The conditions encountered by Atlantic salmon, Salmo salar L., in aquaculture are markedly different from the natural environment. Typically, farmed salmon experience much higher densities than wild individuals, and may therefore have adapted to living in high densities. Previous studies have demonstrated that farmed salmon typically outgrow wild salmon by large ratios in the hatchery, but these differences are much less pronounced in the wild. Such divergence in growth may be explained partly by the offspring of wild salmon experiencing higher stress and thus lower growth when compared under high-density farming conditions. Here, growth of farmed, wild and F1 hybrid salmon was studied at contrasting densities within a hatchery and semi-natural environment. Farmed salmon significantly outgrew hybrid and wild salmon in all treatments. Importantly, however, the reaction norms were similar across treatments for all groups. Thus, this study was unable to find evidence that the offspring of farmed salmon have adapted more readily to higher fish densities than wild salmon as a result of domestication. It is suggested that the substantially higher growth rate of farmed salmon observed in the hatchery compared with wild individuals may not solely be caused by differences in their ability to grow in high-density hatchery scenarios.
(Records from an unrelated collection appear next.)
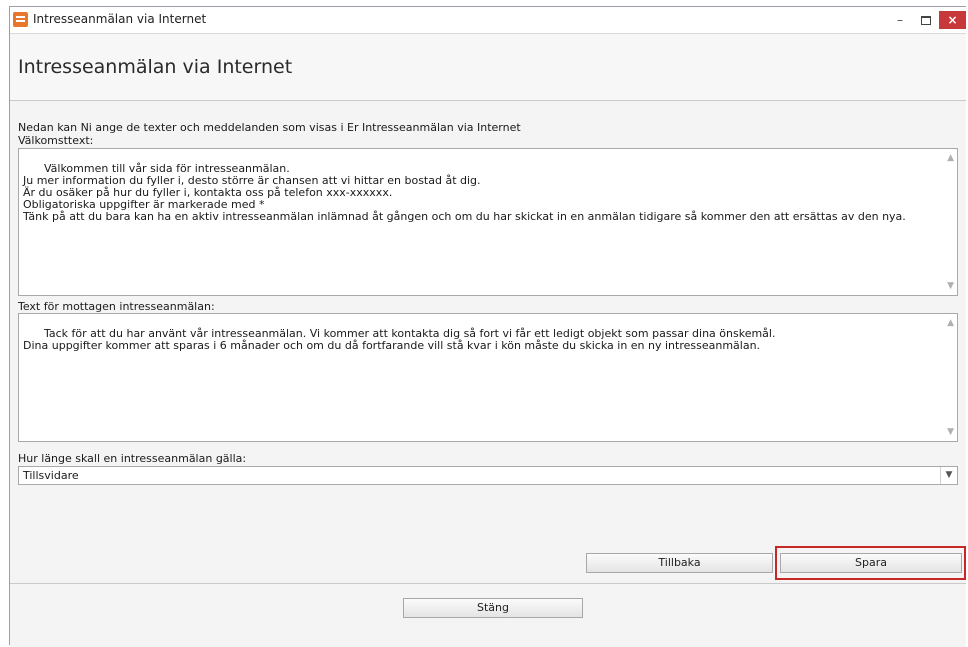 The width and height of the screenshot is (968, 647). I want to click on validity-select: Tillsvidare ▼, so click(488, 476).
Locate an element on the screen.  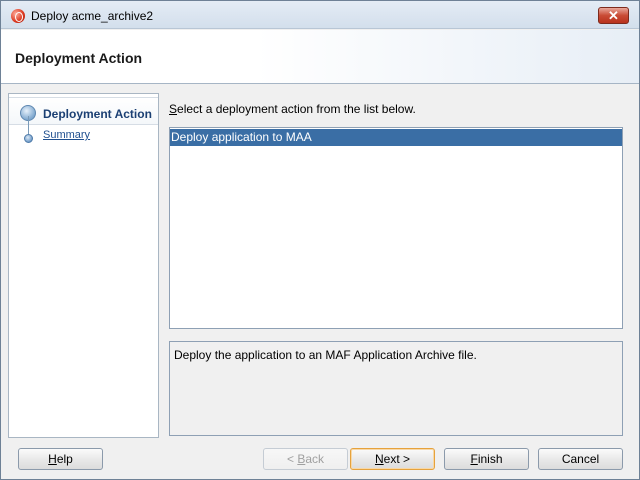
list-item-deploy-to-maa: Deploy application to MAA is located at coordinates (396, 138).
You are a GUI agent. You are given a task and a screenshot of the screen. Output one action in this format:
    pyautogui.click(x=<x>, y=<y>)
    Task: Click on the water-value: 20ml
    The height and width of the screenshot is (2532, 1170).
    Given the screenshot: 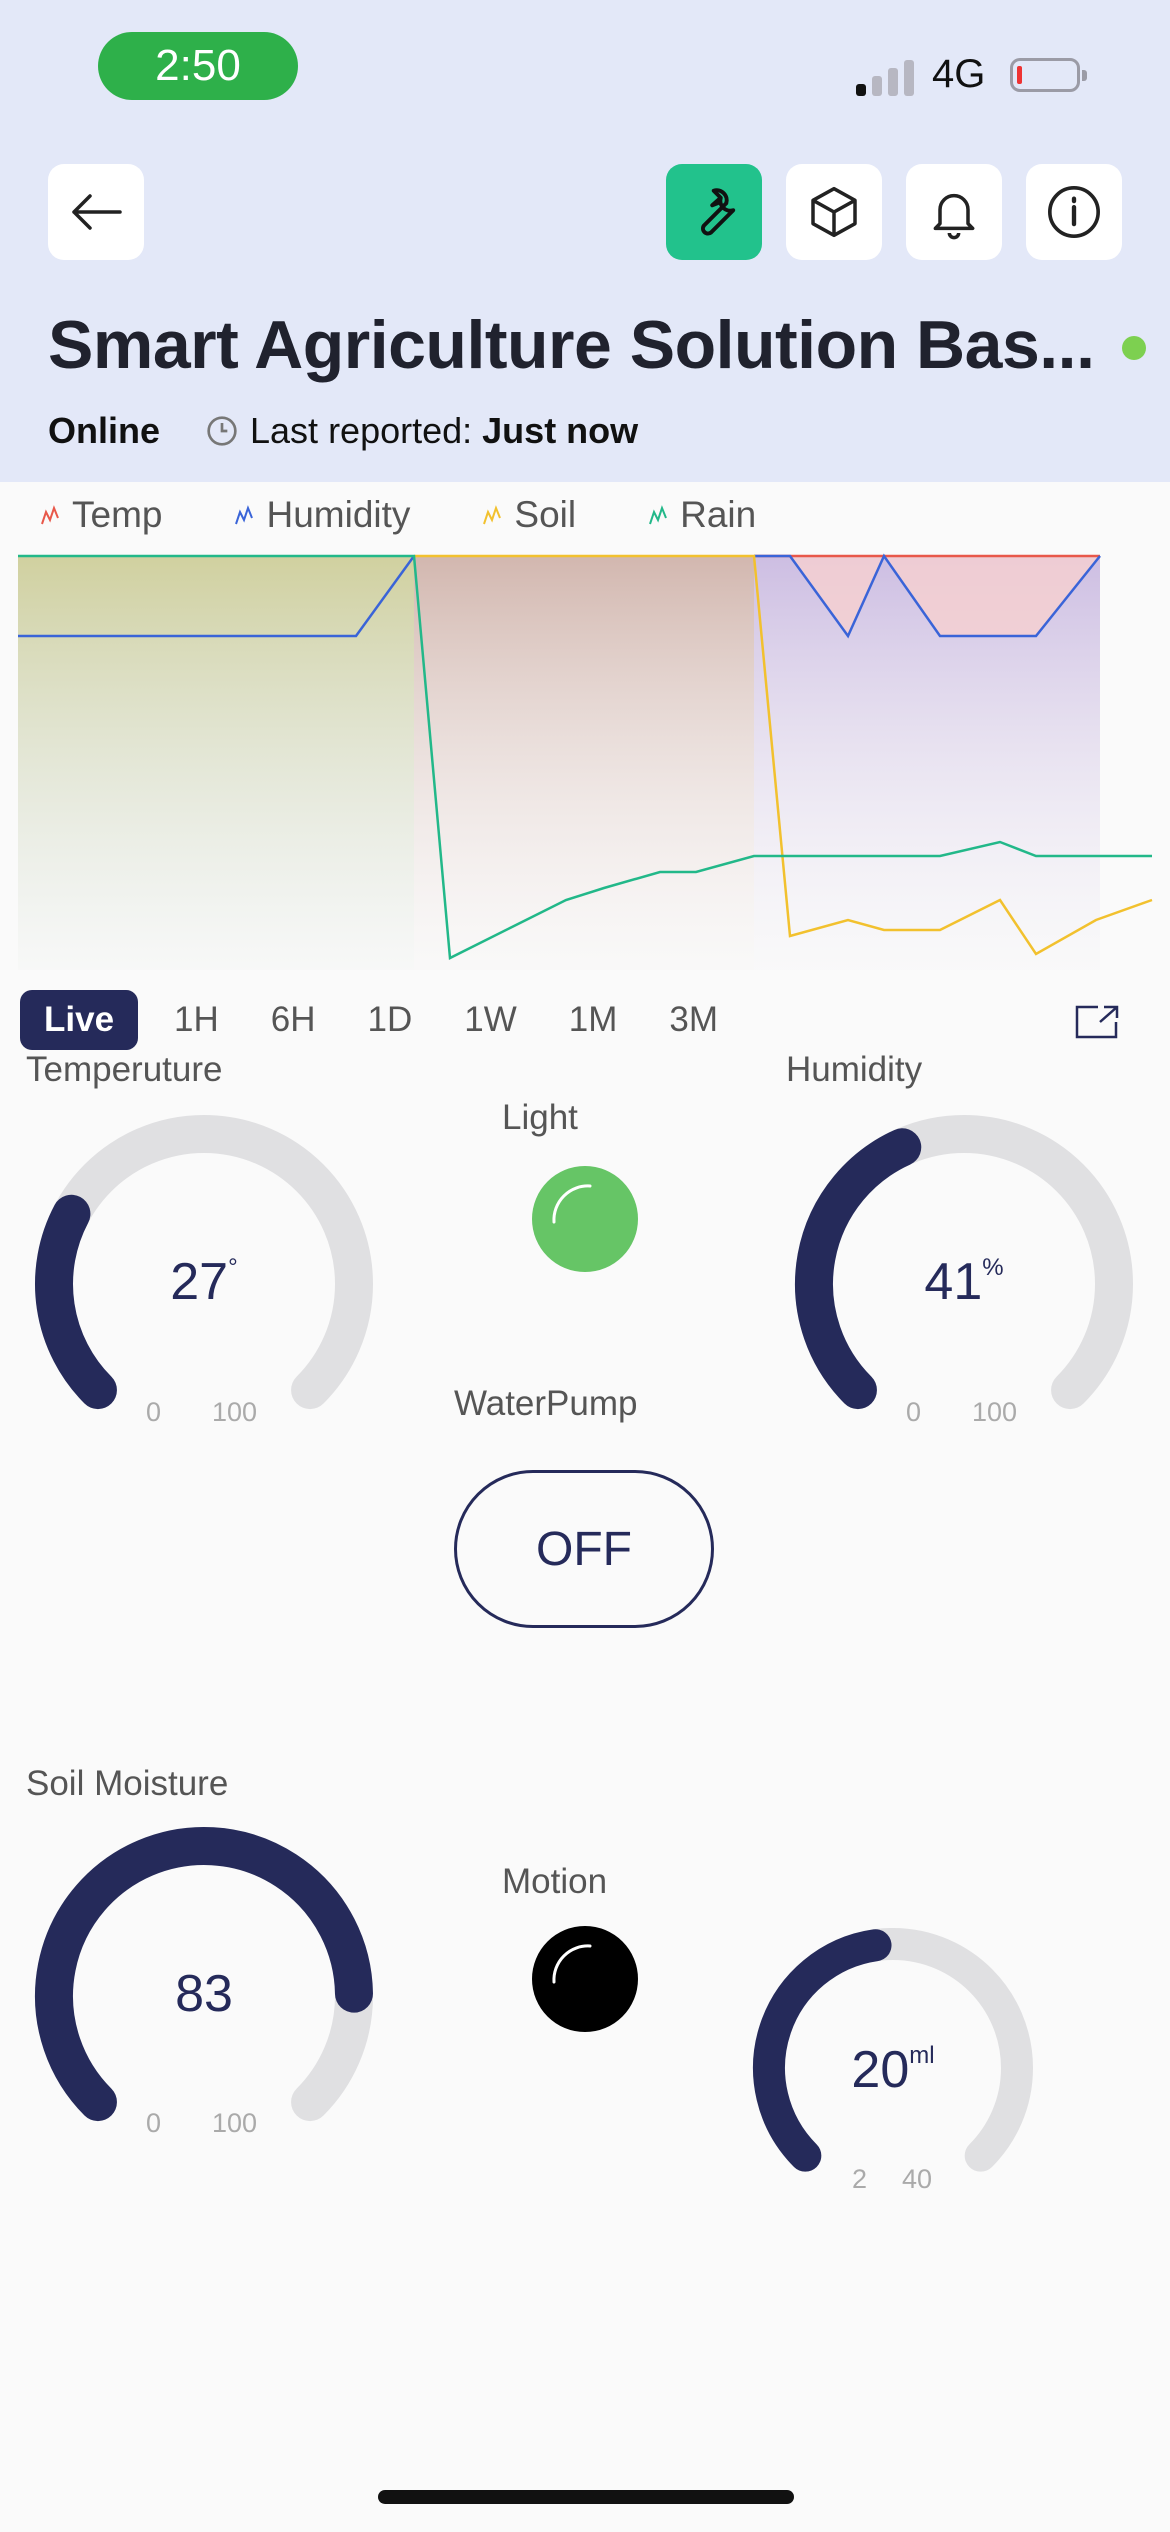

A common garden design reveals population-specific variability in potential impacts of hybridization between populations of farmed and wild Atlantic salmon, Salmo salar L.

Released individuals can have negative impacts on native populations through various mechanisms, including competition, disease transfer and introduction of maladapted gene complexes. Previous studies indicate that the level of farmed Atlantic salmon introgression in native populations is population specific. However, few studies have explored the potential role of population diversity or river characteristics, such as temperature, on the consequences of hybridization. We compared freshwater growth of multiple families derived from two farmed, five wild and two F1 hybrid salmon populations at three contrasting temperatures (7°C, 12°C and 16°C) in a common garden experiment. As expected, farmed salmon outgrew wild salmon at all temperatures, with hybrids displaying intermediate growth. However, differences in growth were population specific and some wild populations performed better than others relative to the hybrid and farmed populations at certain temperatures. Therefore, the competitive balance between farmed and wild salmon may depend both on the thermal profile of the river and on the genetic characteristics of the respective farmed and wild strains. While limited to F1 hybridization, this study shows the merits in adopting a more complex spatially resolved approach to risk management of local populations.